• [Work item]: Your task is to copy the lines of the data below from the line holding "Click the Saved double-checkmark icon" through the line holding "Open the colorful", inclusive, exactly and with nothing added.

** Opening Exercise inputs block **

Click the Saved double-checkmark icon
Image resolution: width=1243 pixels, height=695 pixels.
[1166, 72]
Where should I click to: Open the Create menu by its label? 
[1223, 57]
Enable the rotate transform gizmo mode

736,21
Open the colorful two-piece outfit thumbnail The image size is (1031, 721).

** Closing Exercise inputs block **
** Opening Exercise inputs block **

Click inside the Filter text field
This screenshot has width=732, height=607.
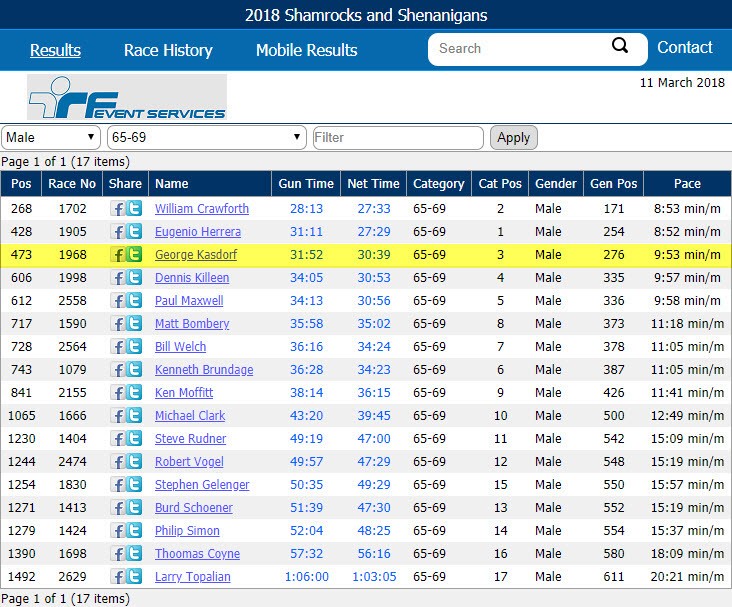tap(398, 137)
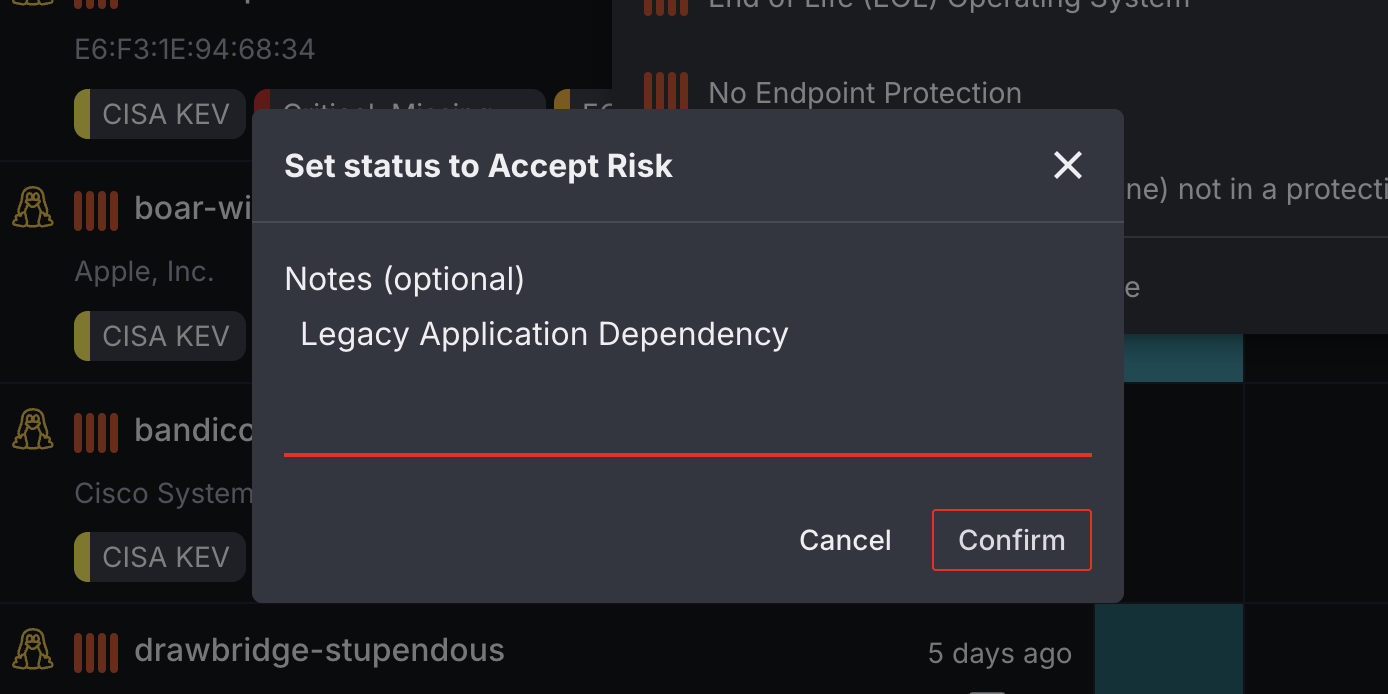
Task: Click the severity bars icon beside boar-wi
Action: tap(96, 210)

** Closing Exercise inputs block **

• [The completed task]:
Click the Saved double-checkmark icon
Image resolution: width=1243 pixels, height=695 pixels.
[1166, 72]
Where should I click to: Open the Create menu by its label? 
[1223, 57]
Enable the rotate transform gizmo mode

736,21
Open the colorful two-piece outfit thumbnail The image size is (1031, 721).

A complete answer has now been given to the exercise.